> _Task to complete_
Exact copies of the line with "The image size is (401, 240)." and of all lines after it through the end of the entries are required, and no other lines.

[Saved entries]
┄┄┄┄┄┄┄┄┄┄┄┄┄┄┄┄┄┄┄┄

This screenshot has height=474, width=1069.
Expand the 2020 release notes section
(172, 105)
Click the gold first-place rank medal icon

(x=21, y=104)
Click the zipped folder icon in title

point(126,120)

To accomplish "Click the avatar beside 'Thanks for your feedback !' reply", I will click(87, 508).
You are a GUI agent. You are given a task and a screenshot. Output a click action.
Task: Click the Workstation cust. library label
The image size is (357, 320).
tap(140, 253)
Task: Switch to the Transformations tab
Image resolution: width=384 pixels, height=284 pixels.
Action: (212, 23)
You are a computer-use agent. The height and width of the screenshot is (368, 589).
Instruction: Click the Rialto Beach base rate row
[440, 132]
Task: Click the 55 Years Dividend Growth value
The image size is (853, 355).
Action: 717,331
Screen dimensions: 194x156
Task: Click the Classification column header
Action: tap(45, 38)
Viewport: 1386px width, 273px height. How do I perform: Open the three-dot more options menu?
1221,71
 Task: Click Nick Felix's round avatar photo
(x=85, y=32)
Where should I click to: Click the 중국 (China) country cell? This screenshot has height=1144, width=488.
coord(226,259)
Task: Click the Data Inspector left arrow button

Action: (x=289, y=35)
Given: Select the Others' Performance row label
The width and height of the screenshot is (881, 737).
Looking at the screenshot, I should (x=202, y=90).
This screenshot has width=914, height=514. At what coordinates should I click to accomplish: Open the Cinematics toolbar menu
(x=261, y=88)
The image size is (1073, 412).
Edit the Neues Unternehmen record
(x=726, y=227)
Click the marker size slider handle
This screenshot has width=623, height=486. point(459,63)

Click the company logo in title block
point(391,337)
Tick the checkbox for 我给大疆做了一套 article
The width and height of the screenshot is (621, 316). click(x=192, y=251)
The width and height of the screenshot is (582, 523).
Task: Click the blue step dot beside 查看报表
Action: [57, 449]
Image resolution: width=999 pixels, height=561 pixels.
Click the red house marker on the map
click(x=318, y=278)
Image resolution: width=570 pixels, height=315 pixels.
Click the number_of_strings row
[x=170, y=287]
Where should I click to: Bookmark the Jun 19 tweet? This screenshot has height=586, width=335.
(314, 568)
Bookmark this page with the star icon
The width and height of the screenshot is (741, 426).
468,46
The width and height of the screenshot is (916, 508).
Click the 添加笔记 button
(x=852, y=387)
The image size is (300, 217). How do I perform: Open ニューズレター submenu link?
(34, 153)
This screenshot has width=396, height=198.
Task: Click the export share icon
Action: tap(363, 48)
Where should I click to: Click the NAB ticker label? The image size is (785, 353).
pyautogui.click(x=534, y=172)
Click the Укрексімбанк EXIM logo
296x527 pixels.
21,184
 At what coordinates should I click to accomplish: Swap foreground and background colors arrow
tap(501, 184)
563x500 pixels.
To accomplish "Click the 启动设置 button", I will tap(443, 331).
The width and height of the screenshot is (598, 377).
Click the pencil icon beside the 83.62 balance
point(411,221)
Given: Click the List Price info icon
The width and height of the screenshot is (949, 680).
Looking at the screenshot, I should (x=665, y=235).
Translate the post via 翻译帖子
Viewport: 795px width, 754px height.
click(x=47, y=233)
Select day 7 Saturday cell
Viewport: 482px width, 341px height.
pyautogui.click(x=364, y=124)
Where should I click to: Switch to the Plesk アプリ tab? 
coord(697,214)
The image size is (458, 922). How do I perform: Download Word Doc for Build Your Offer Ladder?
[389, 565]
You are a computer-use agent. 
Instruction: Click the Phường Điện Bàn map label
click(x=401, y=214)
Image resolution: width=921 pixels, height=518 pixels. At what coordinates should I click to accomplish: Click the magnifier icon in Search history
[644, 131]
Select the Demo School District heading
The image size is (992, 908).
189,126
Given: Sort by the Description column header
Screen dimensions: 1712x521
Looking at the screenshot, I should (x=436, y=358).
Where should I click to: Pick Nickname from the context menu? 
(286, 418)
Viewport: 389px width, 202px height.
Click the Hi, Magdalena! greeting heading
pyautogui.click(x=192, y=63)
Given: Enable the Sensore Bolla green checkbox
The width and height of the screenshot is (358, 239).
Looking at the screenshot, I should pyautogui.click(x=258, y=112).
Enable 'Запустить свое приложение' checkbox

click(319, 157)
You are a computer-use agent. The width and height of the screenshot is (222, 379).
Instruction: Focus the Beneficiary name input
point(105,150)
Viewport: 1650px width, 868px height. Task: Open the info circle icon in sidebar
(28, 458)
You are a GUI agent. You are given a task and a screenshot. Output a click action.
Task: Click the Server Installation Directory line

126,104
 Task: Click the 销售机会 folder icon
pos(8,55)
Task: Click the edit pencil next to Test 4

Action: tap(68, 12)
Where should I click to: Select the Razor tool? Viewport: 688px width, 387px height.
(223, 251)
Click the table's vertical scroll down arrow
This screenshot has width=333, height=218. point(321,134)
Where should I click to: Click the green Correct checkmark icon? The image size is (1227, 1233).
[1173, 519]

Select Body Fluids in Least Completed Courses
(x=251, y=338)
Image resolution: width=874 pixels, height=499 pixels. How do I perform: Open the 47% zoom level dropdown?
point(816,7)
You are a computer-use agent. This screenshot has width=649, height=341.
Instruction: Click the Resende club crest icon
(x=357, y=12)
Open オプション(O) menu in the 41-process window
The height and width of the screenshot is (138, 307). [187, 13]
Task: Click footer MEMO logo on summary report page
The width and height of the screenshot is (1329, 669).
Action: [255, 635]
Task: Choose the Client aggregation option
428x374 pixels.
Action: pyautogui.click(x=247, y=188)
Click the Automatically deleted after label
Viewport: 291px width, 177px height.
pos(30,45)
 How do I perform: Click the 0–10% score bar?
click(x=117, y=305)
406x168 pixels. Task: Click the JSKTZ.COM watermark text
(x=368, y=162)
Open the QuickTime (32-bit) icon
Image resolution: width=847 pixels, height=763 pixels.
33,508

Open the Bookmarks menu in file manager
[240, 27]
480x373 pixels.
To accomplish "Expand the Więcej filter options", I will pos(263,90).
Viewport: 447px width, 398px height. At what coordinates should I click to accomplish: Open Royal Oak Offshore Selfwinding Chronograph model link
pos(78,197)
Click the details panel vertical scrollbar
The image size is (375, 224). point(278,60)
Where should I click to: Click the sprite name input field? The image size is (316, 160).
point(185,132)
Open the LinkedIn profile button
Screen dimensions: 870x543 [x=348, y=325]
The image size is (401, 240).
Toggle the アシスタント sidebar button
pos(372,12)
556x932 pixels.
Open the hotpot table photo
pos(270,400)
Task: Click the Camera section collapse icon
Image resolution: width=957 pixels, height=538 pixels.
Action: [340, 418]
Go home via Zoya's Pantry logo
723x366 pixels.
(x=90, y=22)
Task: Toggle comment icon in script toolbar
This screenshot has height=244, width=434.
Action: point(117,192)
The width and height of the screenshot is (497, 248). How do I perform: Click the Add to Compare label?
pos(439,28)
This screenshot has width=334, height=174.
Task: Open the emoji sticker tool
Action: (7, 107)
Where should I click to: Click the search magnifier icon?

┄┄┄┄┄┄┄┄┄┄┄┄┄┄┄┄┄┄┄┄

> _Result_
The image size is (401, 240).
Toggle the アシスタント sidebar button
pos(372,12)
556x932 pixels.
Open the hotpot table photo
pos(270,400)
Task: Click the Camera section collapse icon
Image resolution: width=957 pixels, height=538 pixels.
Action: [340, 418]
Go home via Zoya's Pantry logo
723x366 pixels.
(x=90, y=22)
Task: Toggle comment icon in script toolbar
This screenshot has height=244, width=434.
Action: point(117,192)
The width and height of the screenshot is (497, 248). How do I perform: Click the Add to Compare label?
pos(439,28)
This screenshot has width=334, height=174.
Task: Open the emoji sticker tool
Action: (7, 107)
Where should I click to: Click the search magnifier icon?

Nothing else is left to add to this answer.